(Data extracts Opens)
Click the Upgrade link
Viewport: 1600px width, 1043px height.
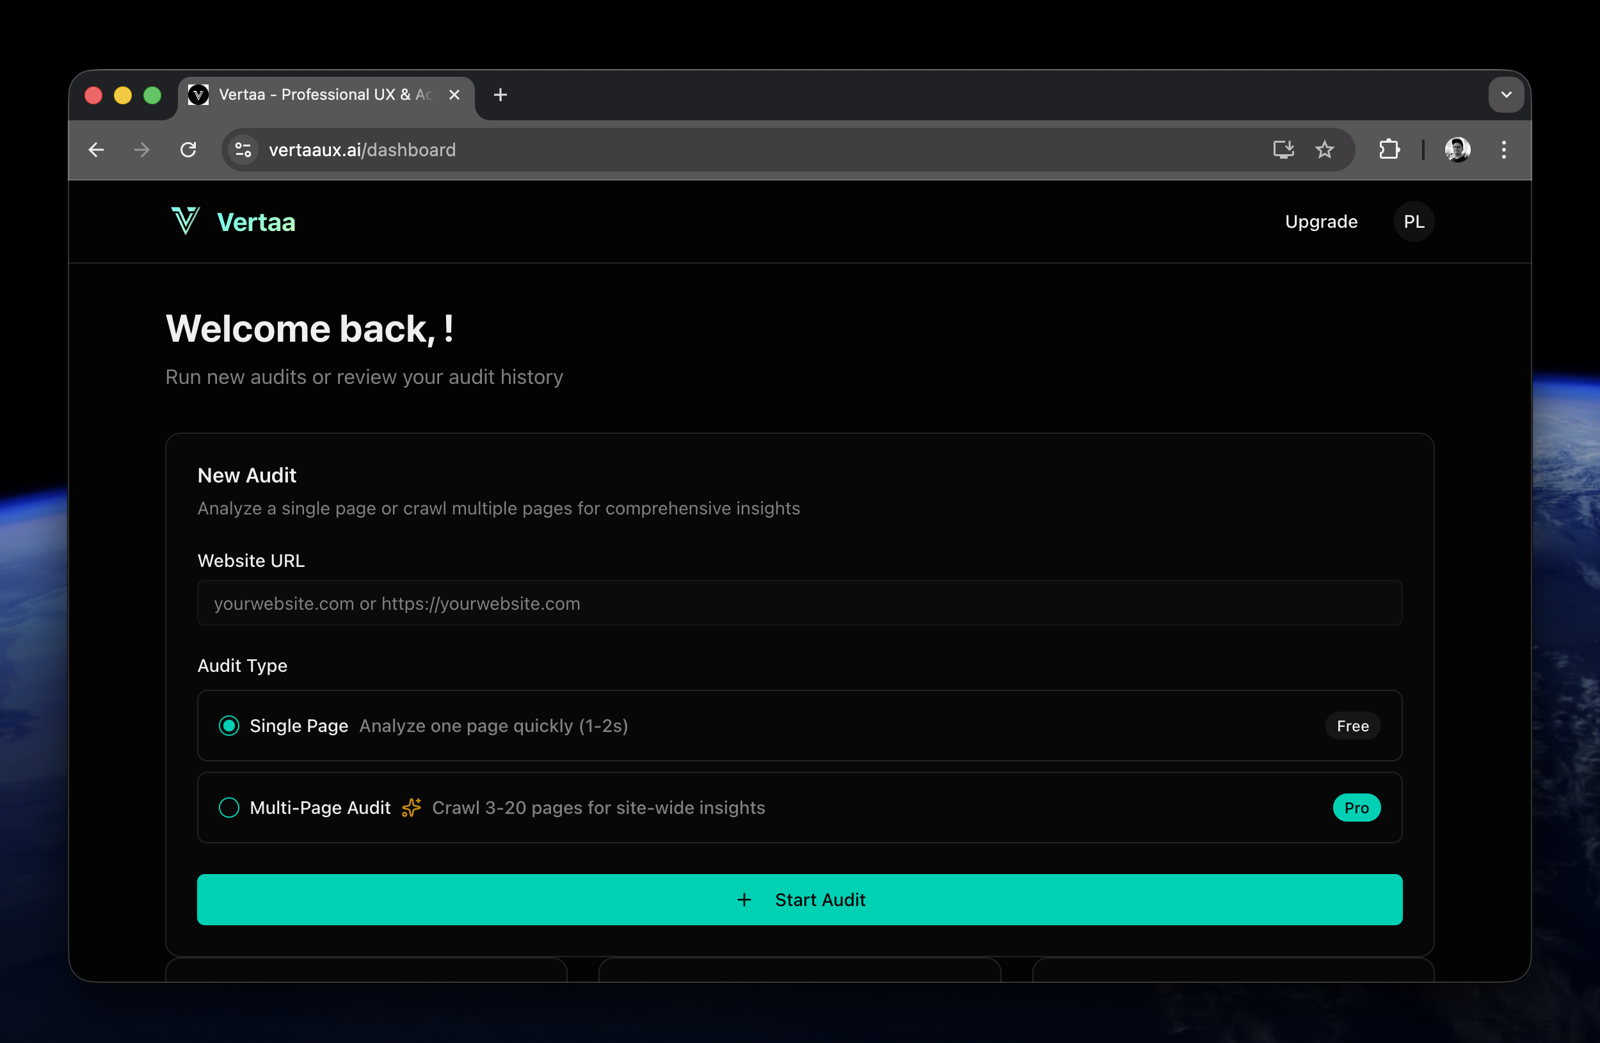point(1320,222)
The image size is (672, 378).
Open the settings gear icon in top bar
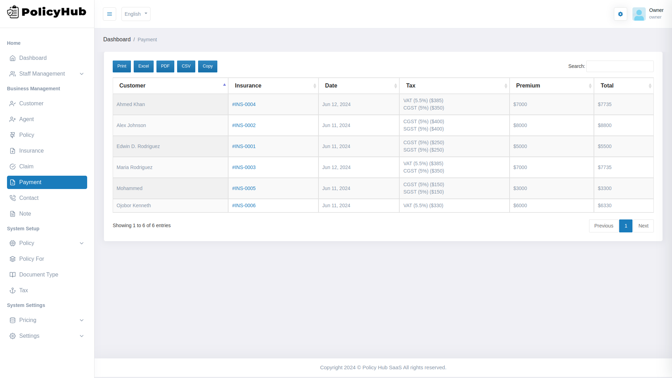point(620,14)
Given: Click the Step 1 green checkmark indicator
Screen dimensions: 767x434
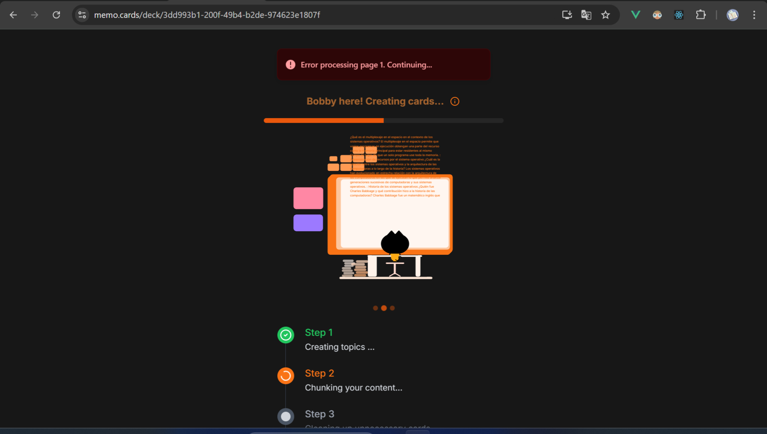Looking at the screenshot, I should click(x=286, y=335).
(Data extracts Closes)
## About this task
Without the pictures, write out every line above exactly as it appears.

## Solution to this problem
Click the Upgrade link
Viewport: 1600px width, 1043px height.
point(1320,222)
The image size is (672, 378).
Open the settings gear icon in top bar
point(620,14)
Given: Click the Step 1 green checkmark indicator
Screen dimensions: 767x434
Looking at the screenshot, I should click(x=286, y=335).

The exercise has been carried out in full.